* **Extrait du document**:
──────

Une des ordonnances publiées au Journal officiel du 23 septembre 2017 modifie les textes applicables portant sur l’obligation de reclassement à charge de l’employeur. La procédure de contestation de l’avis du médecin du travail est également revue, pour remédier à certaines difficultés posées par la procédure issue de la loi Travail du 8 août 2016.

Sauf cas particulier attesté par le médecin du travail (maintien du salarié dans son emploi gravement préjudiciable à l’état de santé du salarié ou état de santé faisant obstacle à tout reclassement dans un emploi), l’employeur doit chercher à reclasser le salarié déclaré inapte par le médecin du travail. Cette obligation s’applique aussi bien à l’inaptitude d’origine professionnelle qu’à celle d’origine non professionnelle (c. trav. art. L. 1226-2 et L. 1226-10).

Recherche de reclassement sur le territoire national

S’agissant du cadre géographique dans lequel le poste de reclassement est à rechercher, l’ordonnance relative à la prévisibilité et la sécurisation des relations de travail consacre la réduction de son périmètre au territoire national.

En premier lieu, elle codifie la règle jurisprudentielle selon laquelle la recherche des possibilités de reclassement doit s’apprécier à l’intérieur du groupe auquel appartient l’entreprise dont l’organisation, les activités ou le lieu d’exploitation assurent la permutation la mutation de tout ou partie du personnel (c. trav. art. L. 1226-2 et L. 1226-10 ; cass. soc. 19 mai 1998, n° 96-41265, BC V n° 264 ; cass. soc. 25 mars 2009, n° 07-43767, BC V n° 90 ; cass. soc. 22 septembre 2016, n° 15-13849 D).

En second lieu, elle précise la notion de groupe de reclassement. Elle renvoie à la notion applicable au comité de groupe et, par là même, à celle retenue par le code de commerce (c. trav. art. L. 2331-1, I). Par « groupe », il faut donc comprendre celui dont le siège social de l’entreprise dominante est situé sur le territoire français et les sociétés contrôlées par elle.

En cas d’inaptitude d’origine professionnelle, elle précise que, lorsque le siège social de l’entreprise dominante n’est pas situé sur le territoire français, le groupe correspond alors à l’ensemble des entreprises implantées sur le territoire français. Cette mesure permet donc d’étendre l’obligation de reclassement à des groupes étrangers implantés en France.

En l’absence de disposition spéciale, le nouveau périmètre de reclassement est applicable depuis le 24 septembre 2017 (c’est-à-dire depuis le lendemain de la publication de l’ordonnance au JO).

──────

* **Série d'exercices**:
1. Réécrivez sous forme de liste le paragraphe de l'extrait sur le reclassement qui commence par « En second lieu, elle précise », en conservant ses faits principaux.
2. Reprenez l'extrait sur le reclassement à la suite de sa dernière phrase et prolongez-le.

* **Données enregistrées**:
──────

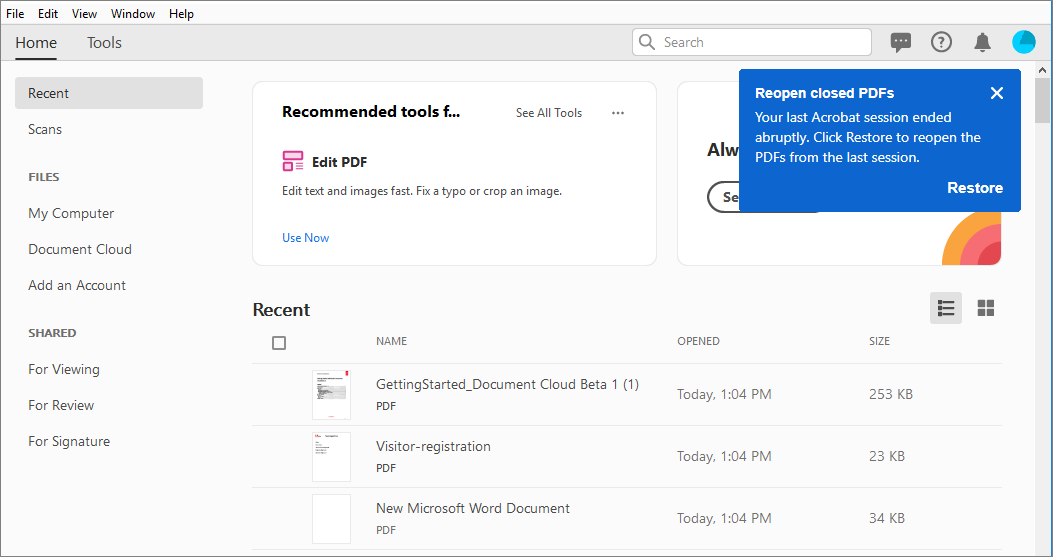This screenshot has width=1053, height=557.
Task: Click the Use Now link
Action: [305, 238]
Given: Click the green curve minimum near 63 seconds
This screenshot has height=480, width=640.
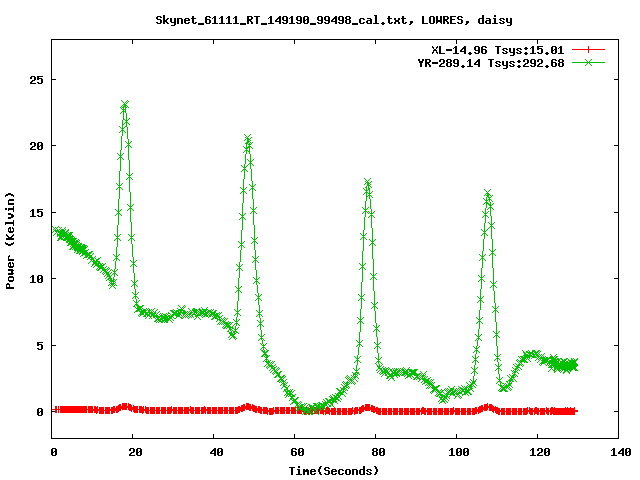Looking at the screenshot, I should coord(307,410).
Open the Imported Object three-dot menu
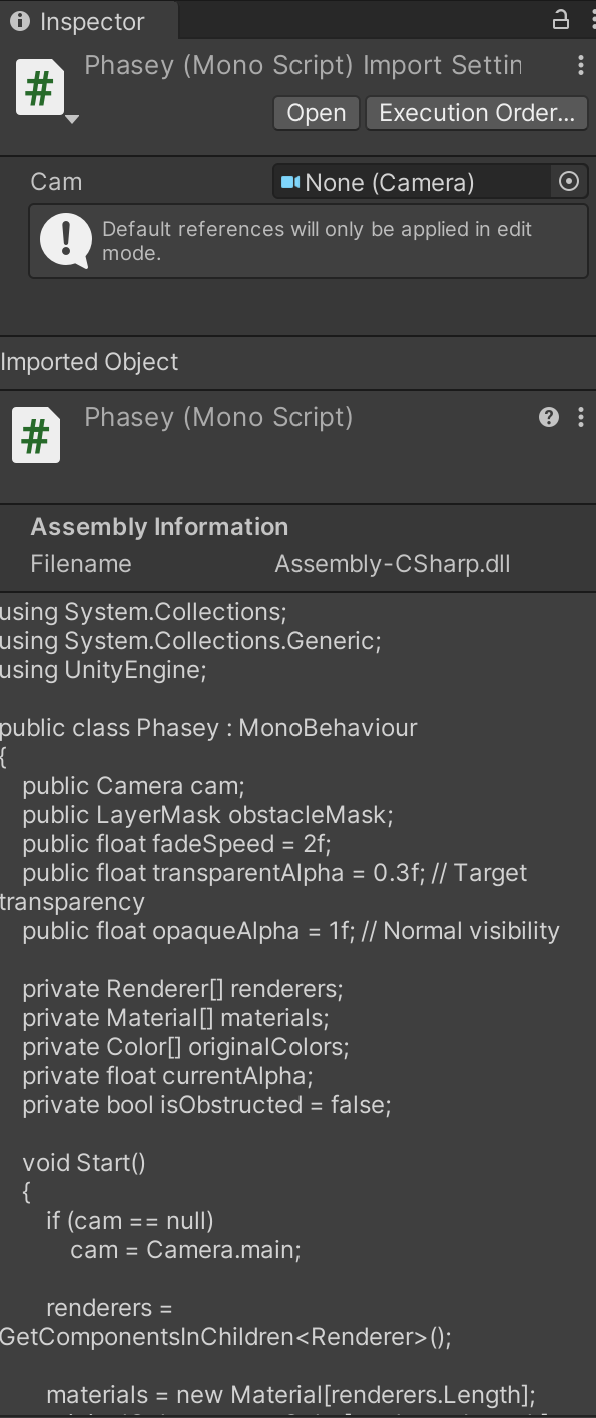The height and width of the screenshot is (1418, 596). pos(580,417)
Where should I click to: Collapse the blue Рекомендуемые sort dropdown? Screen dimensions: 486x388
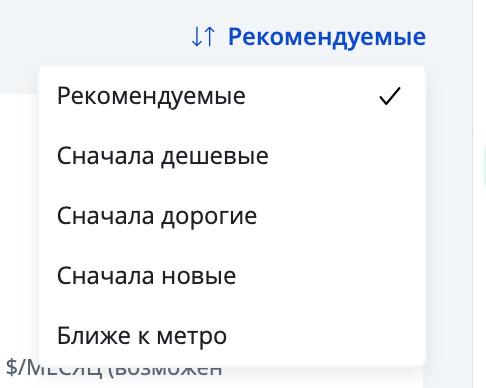tap(308, 37)
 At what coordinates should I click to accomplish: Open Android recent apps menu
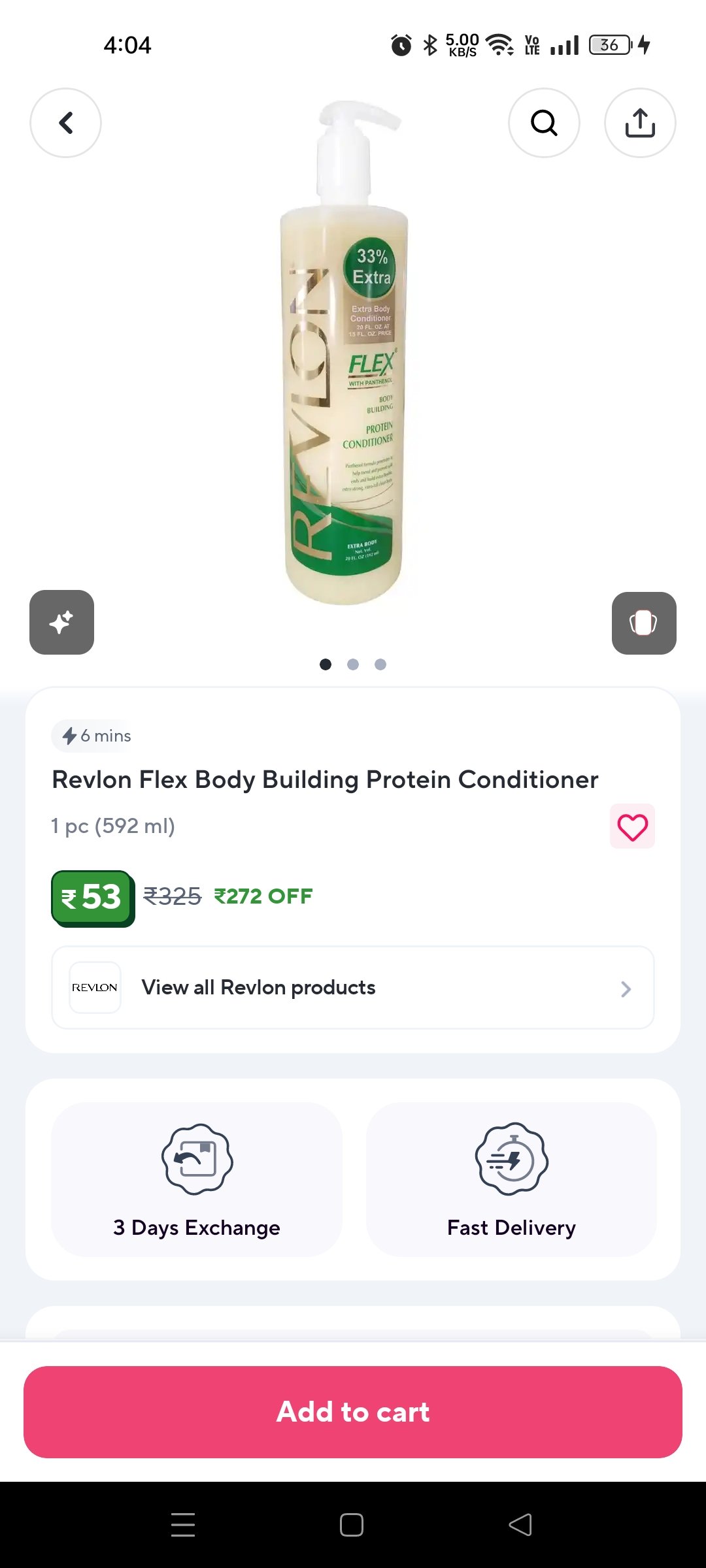tap(183, 1525)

──────

* **Réponses rédigées**:
1.
- L'ordonnance précise la notion de groupe de reclassement.
- Elle renvoie à la notion applicable au comité de groupe, donc à celle du code de commerce (c. trav. art. L. 2331-1, I).
- Le groupe est celui dont le siège social de l'entreprise dominante est situé en France, avec les sociétés qu'elle contrôle.

2.
Nouvelles modalités de contestation de l’avis du médecin du travail

S’agissant des modalités de contestation de l’avis du médecin du travail, le conseil de prud’hommes (CPH) est, depuis le 1er janvier 2017, compétent pour statuer sur les litiges relatifs aux avis, proposition et conclusions émis par le médecin du travail (c. trav. art. L. 4624-7). Le CPH statue « en la forme des référés », c’est-à-dire qu’il statue sur le fond mais en urgence. Sans modifier ce principe, l’ordonnance codifie cette mention dans la partie législative du code du travail. Jusqu’alors, cette mention par renvoi ne figurait que dans la partie réglementaire du code (c. trav. art. R. 1455-12 et R. 4624-45).

Cette procédure de contestation, mise en place par la loi Travail, consistait plus précisément à saisir le conseil de prud’hommes pour lui demander de désigner un médecin-expert (c. trav. art. L. 4624-7 et R. 4624-45).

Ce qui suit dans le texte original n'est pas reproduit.